• Information shown:

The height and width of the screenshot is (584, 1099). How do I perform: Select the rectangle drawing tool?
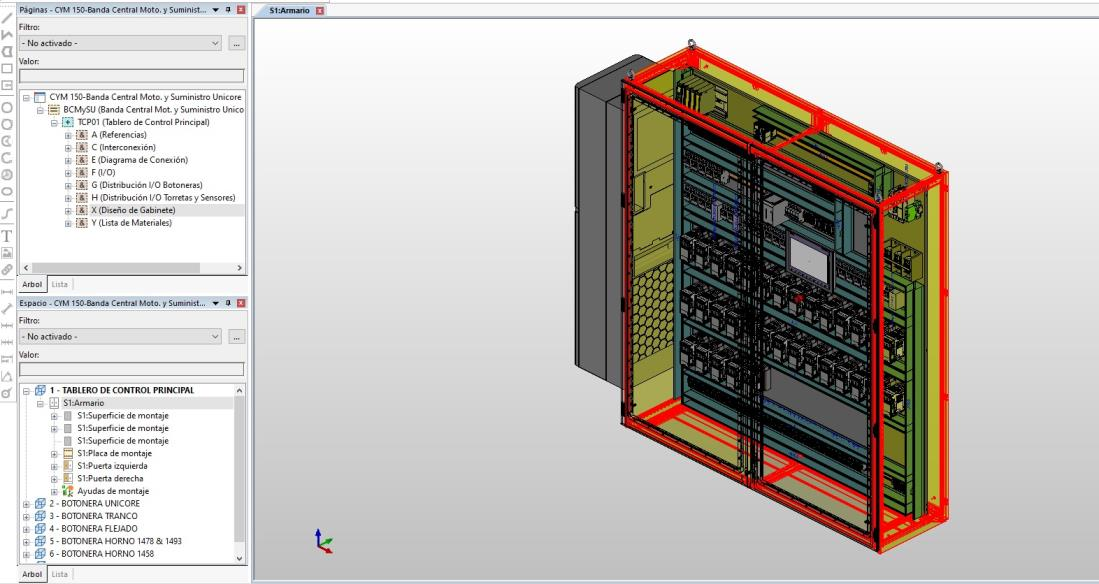click(7, 69)
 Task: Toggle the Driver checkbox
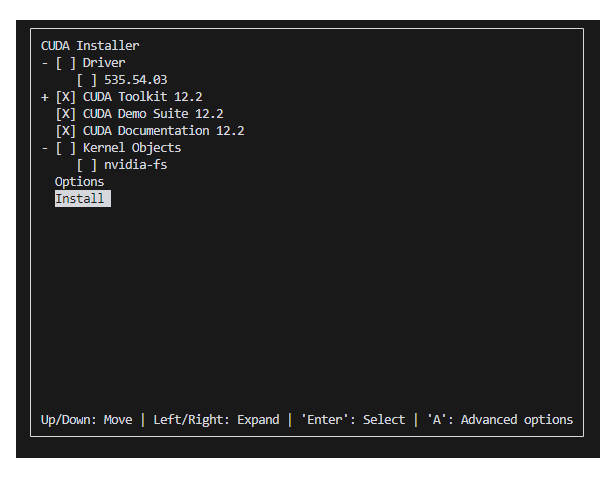pyautogui.click(x=66, y=63)
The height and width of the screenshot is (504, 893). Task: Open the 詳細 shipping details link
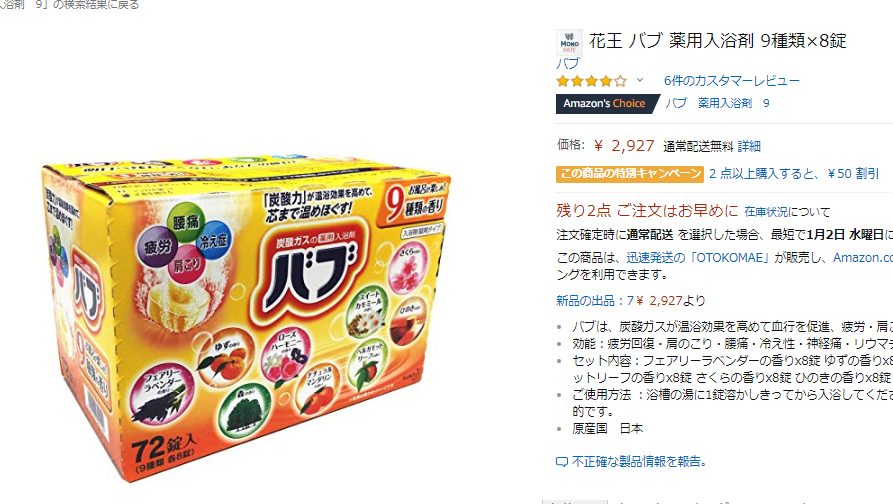pos(749,146)
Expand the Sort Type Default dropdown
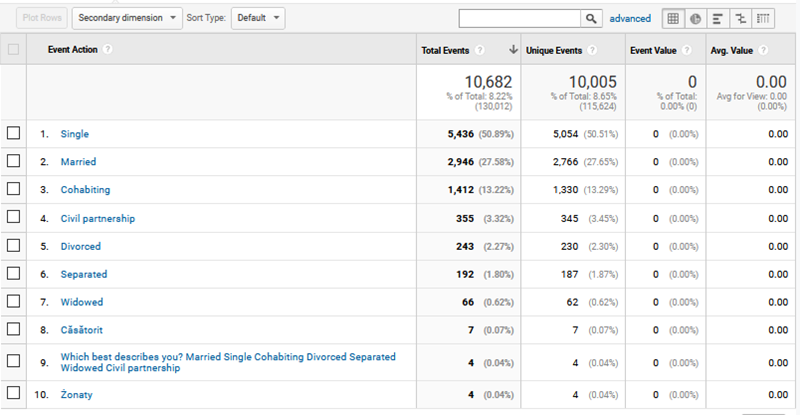This screenshot has width=800, height=415. pyautogui.click(x=258, y=18)
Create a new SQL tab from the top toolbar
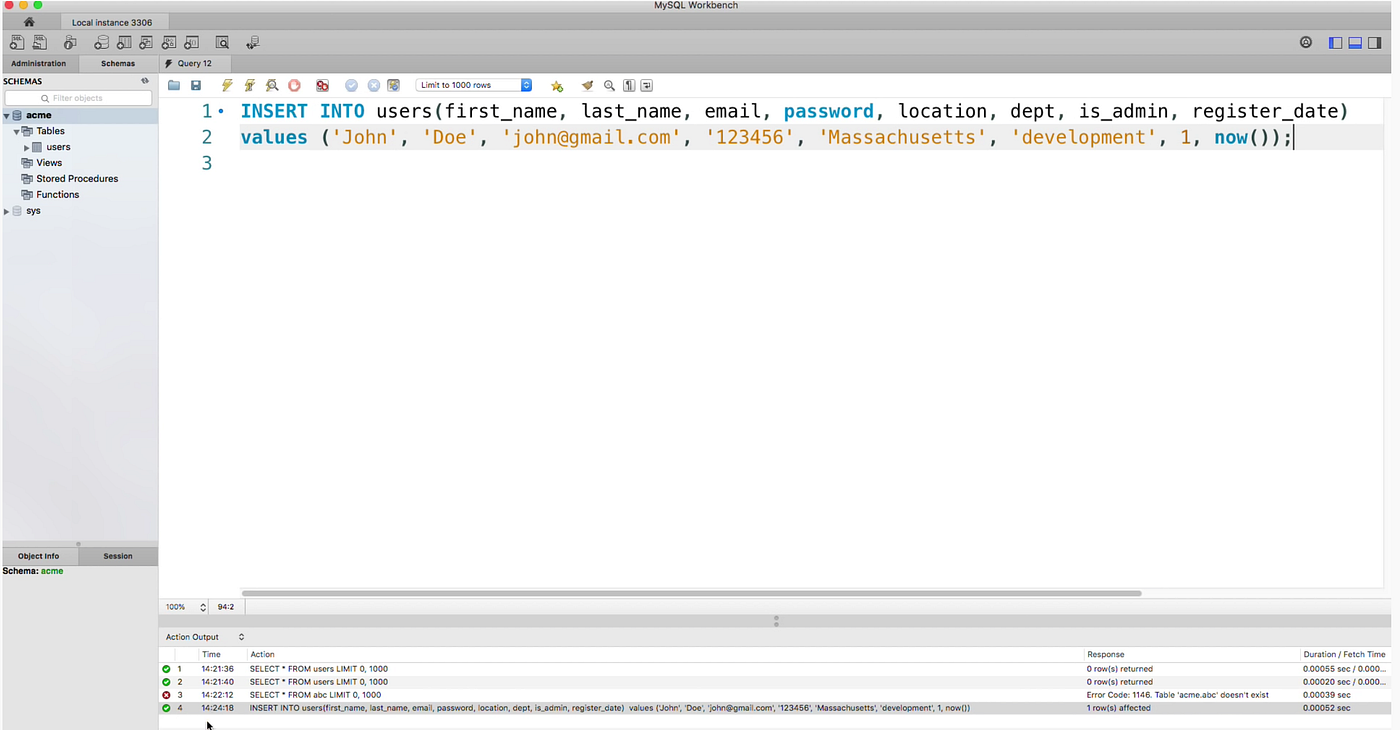Viewport: 1400px width, 730px height. click(16, 42)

• Exercise prompt: Skip the pictures and print each record exactly as it stands.

• Exercise solution:
The height and width of the screenshot is (584, 1099). How do I perform: Select the rectangle drawing tool?
click(7, 69)
 Task: Toggle the Driver checkbox
pyautogui.click(x=66, y=63)
The height and width of the screenshot is (504, 893). Task: Open the 詳細 shipping details link
pos(749,146)
Expand the Sort Type Default dropdown
This screenshot has width=800, height=415. pyautogui.click(x=258, y=18)
Create a new SQL tab from the top toolbar
Viewport: 1400px width, 730px height. click(16, 42)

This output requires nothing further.